At Kapama they implement rhino notching. Rhino notching involves placing a microchip into the horn so it can be tracked, and if poaching occurs, can help apprehend the offender as the microchip makes it identifiable in terms of what area it came from.
Guests who stay at Kapama get the opportunity to gain an insight into this process and join the team as they tranquilise and notch a rhino that hasn't been done yet.
The Kapama team searching for un-notched rhinos
The rhino notching day starts early to avoid the heat of the sun so the rhinos don't burn up once the process starts.
The team consists of various rangers to assist, the veterinarian, Dr Peter Rogers, and his assistant Janelle. Dr Rogers watches from a helicopter until an un-notched rhino is spotted and once in his sights, he shoots it with a tranquilising dart and it's game on.

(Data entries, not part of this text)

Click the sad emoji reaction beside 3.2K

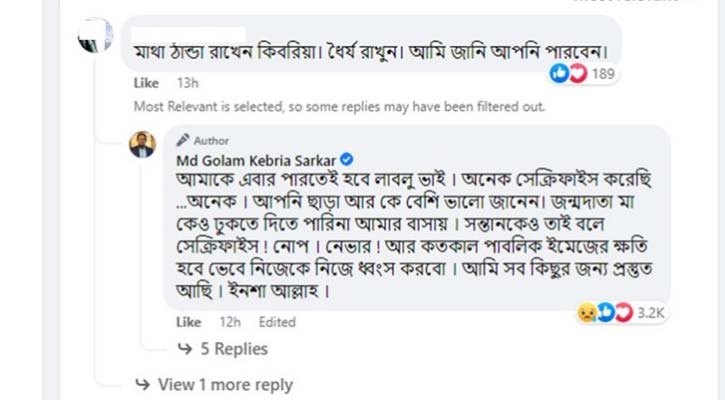586,314
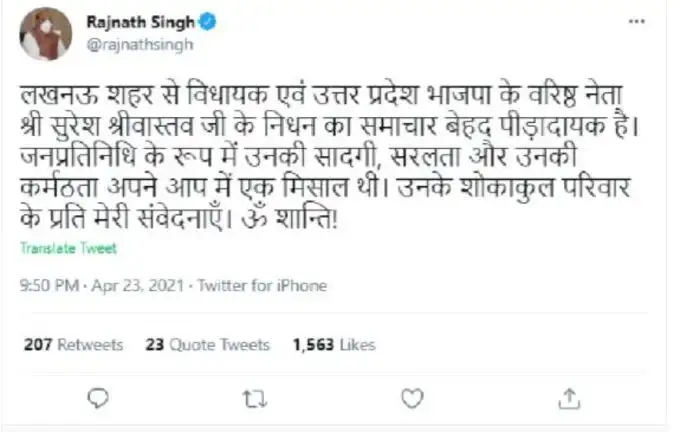This screenshot has width=680, height=432.
Task: Open the 9:50 PM · Apr 23, 2021 timestamp
Action: [101, 285]
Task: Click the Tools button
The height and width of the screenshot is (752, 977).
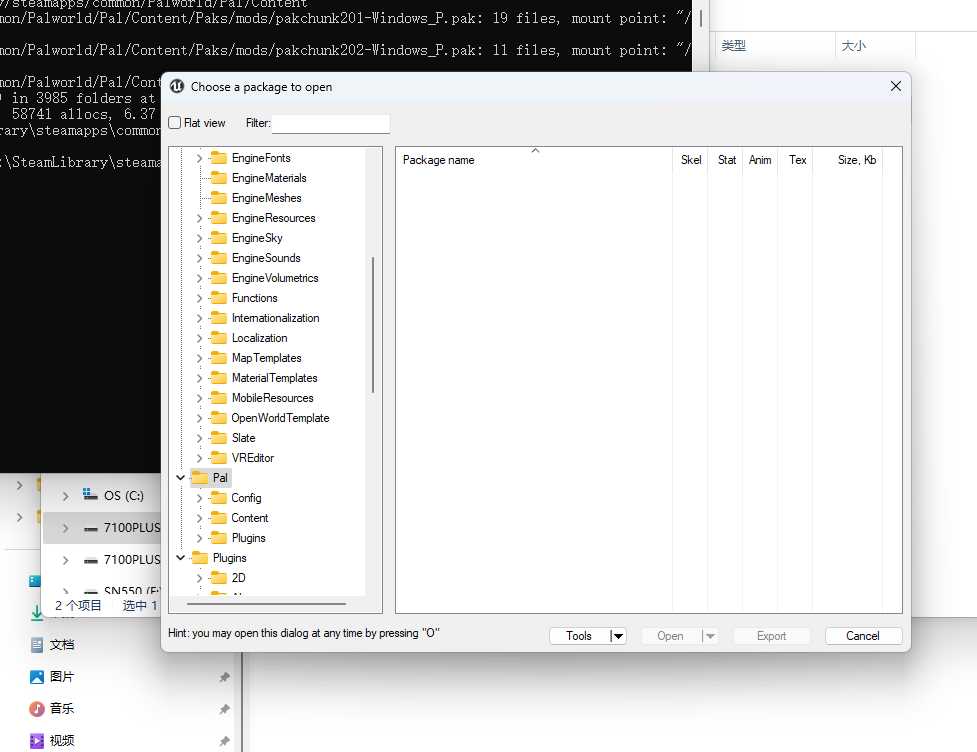Action: 579,636
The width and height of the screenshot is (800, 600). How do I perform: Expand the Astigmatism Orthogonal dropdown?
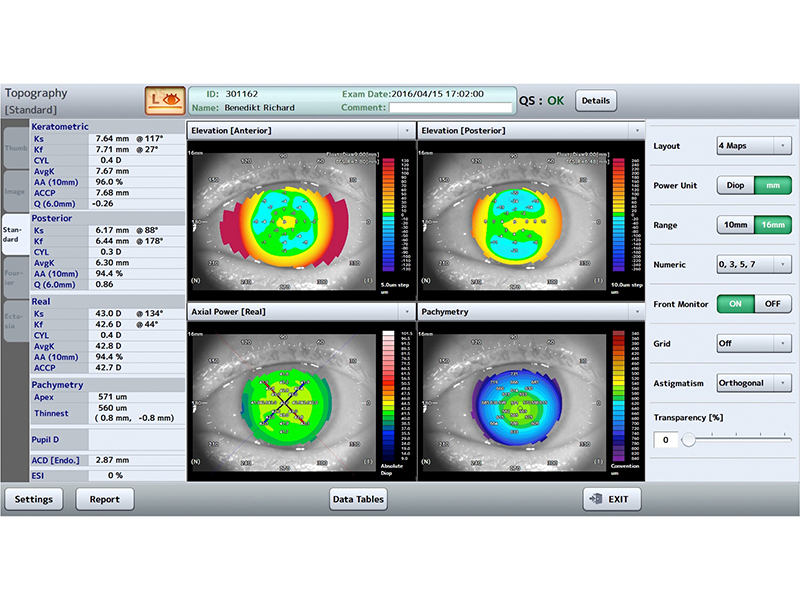[x=754, y=383]
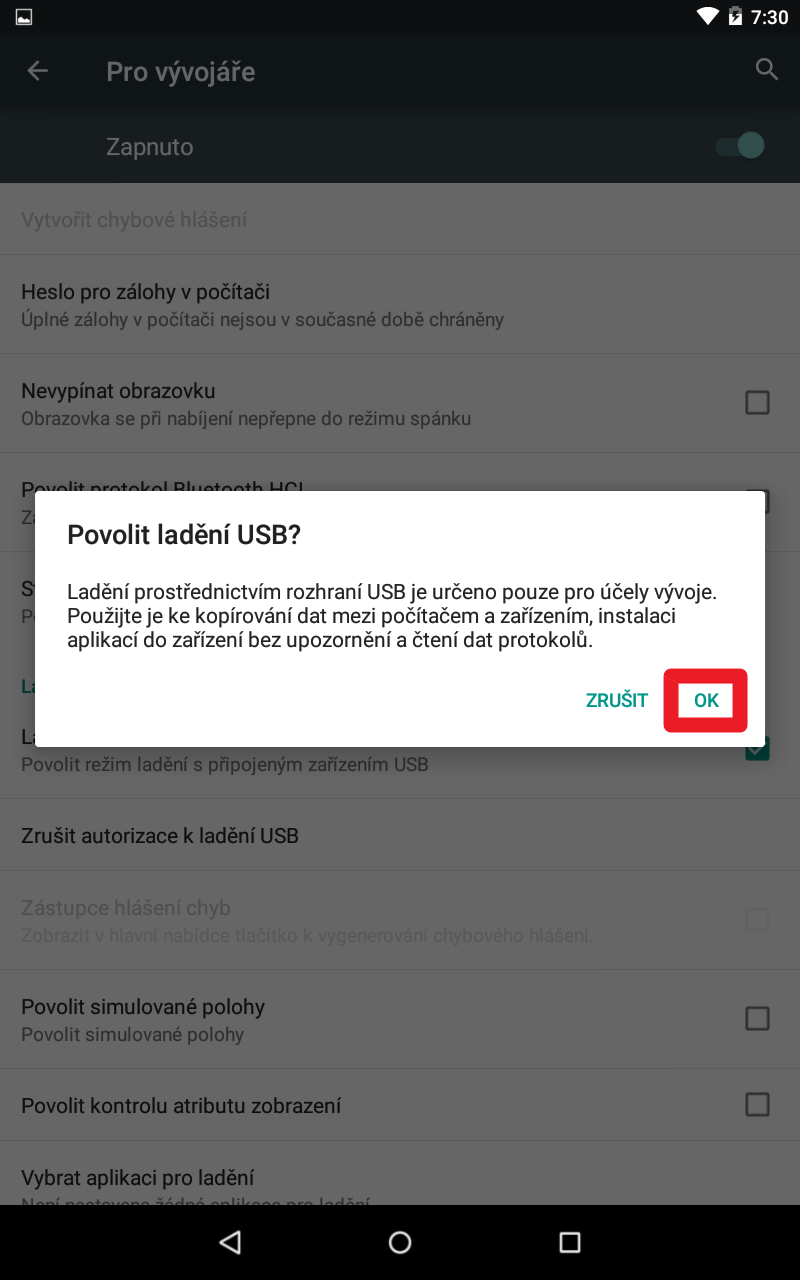
Task: Check the Nevypínat obrazovku checkbox
Action: point(758,402)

The rhino takes a few minutes before it falls and as soon as that happens everyone, including you, springs into action. Firstly, the rhino has to be laying on it's side with it's legs clear of it's body. If the rhino, which is pretty heavy to say the least, lays on it's leg for too long it can result in injury. So, if needed, you'll have to help the team push the rhino over - which is no easy feat!
Adding to the pressure is the fact that you can't keep the rhino under anaesthetic safely for too long - everyone springs into action. Blindfold placed, eye drops applied, a hair taken from the tail, ear notched to signify it's been chipped, tranquiliser dart wound tended to and of course the chip inserted into the horn.
The entire process is done within minutes and everyone scatters back to the vehicles while the blindfold is removed and the rhino is a bit disoriented for awhile.
The whole experience is extremely unique, not only because you get to be in such close proximity with a 1500kg animal, but also because you're taking part in an important step to conserving the species.